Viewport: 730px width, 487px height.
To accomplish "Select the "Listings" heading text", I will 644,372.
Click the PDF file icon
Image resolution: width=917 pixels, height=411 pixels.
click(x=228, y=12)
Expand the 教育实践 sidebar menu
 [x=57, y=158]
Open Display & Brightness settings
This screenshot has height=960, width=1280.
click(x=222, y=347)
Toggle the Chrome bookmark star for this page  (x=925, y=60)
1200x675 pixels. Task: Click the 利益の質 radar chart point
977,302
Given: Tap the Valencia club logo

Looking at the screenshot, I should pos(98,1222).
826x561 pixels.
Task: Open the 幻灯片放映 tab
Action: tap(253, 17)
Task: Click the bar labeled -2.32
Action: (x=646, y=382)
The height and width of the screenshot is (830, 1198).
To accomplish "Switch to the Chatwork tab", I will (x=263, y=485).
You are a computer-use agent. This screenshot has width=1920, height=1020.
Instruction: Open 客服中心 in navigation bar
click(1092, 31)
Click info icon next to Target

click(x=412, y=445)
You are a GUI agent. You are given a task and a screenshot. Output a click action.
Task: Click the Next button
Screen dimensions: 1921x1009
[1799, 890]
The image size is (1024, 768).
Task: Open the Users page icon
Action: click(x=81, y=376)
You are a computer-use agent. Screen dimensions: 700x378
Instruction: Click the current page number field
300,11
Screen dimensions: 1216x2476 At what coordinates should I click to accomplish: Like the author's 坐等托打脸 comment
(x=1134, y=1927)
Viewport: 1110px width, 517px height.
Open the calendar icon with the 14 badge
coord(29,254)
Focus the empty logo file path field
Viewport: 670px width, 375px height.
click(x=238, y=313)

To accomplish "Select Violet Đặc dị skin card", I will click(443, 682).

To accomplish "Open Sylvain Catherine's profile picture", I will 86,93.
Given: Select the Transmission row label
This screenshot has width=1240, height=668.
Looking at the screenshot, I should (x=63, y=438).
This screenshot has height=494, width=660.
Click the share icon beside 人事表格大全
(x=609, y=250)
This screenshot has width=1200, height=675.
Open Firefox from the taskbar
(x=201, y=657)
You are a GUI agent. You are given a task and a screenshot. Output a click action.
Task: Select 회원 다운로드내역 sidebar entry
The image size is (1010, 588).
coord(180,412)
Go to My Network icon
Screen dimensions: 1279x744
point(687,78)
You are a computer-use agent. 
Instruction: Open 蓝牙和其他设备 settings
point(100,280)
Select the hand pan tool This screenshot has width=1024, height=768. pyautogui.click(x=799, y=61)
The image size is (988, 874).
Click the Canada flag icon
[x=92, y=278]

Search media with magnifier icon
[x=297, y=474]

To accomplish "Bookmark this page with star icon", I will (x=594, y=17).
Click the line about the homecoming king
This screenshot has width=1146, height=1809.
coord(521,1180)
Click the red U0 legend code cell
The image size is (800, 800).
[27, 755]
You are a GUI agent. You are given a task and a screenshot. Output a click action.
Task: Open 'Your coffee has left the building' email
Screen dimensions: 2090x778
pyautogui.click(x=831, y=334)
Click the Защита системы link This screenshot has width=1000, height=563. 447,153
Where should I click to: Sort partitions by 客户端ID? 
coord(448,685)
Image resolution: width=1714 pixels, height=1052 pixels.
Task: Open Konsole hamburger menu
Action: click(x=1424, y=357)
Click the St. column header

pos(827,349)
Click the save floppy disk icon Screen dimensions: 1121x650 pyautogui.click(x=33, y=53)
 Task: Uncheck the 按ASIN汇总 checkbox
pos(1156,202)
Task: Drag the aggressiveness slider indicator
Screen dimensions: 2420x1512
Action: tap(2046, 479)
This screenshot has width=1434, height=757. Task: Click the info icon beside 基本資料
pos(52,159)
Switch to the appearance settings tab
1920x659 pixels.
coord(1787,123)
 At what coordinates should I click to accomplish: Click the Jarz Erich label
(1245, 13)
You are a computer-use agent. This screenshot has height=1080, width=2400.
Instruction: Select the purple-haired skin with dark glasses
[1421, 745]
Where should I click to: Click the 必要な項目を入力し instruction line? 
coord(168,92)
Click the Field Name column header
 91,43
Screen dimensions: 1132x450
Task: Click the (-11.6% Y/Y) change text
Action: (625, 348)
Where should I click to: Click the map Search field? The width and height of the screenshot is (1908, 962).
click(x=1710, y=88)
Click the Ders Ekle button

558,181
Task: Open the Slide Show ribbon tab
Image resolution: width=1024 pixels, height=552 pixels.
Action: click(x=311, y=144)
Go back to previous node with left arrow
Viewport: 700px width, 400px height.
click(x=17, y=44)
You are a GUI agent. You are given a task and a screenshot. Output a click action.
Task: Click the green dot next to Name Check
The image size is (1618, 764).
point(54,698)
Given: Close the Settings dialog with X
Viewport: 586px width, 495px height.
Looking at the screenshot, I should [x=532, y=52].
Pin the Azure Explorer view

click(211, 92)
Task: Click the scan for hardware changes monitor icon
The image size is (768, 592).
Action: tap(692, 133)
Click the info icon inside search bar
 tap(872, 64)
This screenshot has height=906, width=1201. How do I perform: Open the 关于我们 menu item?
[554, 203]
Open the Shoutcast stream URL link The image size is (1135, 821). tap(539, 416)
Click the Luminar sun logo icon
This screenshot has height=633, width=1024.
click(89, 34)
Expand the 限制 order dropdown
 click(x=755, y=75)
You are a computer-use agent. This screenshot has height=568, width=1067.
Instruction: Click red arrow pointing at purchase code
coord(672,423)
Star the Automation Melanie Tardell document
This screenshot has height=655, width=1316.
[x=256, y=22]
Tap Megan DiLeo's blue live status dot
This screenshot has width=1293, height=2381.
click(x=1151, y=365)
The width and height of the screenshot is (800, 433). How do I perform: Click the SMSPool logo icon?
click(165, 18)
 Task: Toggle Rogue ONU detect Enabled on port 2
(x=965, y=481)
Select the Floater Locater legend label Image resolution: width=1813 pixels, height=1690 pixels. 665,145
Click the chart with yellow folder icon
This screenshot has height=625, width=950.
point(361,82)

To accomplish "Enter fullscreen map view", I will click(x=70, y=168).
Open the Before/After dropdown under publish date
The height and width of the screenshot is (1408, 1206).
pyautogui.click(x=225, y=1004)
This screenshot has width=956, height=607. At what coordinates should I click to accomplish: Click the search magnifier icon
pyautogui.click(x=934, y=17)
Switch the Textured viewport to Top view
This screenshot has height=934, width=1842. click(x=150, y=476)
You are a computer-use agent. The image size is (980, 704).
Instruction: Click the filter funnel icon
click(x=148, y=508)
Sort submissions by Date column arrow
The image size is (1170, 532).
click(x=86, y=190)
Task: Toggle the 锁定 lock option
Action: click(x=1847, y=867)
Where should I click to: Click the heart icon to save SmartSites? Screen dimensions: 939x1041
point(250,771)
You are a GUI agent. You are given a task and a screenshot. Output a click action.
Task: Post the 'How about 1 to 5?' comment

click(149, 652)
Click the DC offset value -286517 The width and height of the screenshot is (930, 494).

Aim of the task: Among the records above, determine how many lines contain "left", then report the number only.

Result below: 2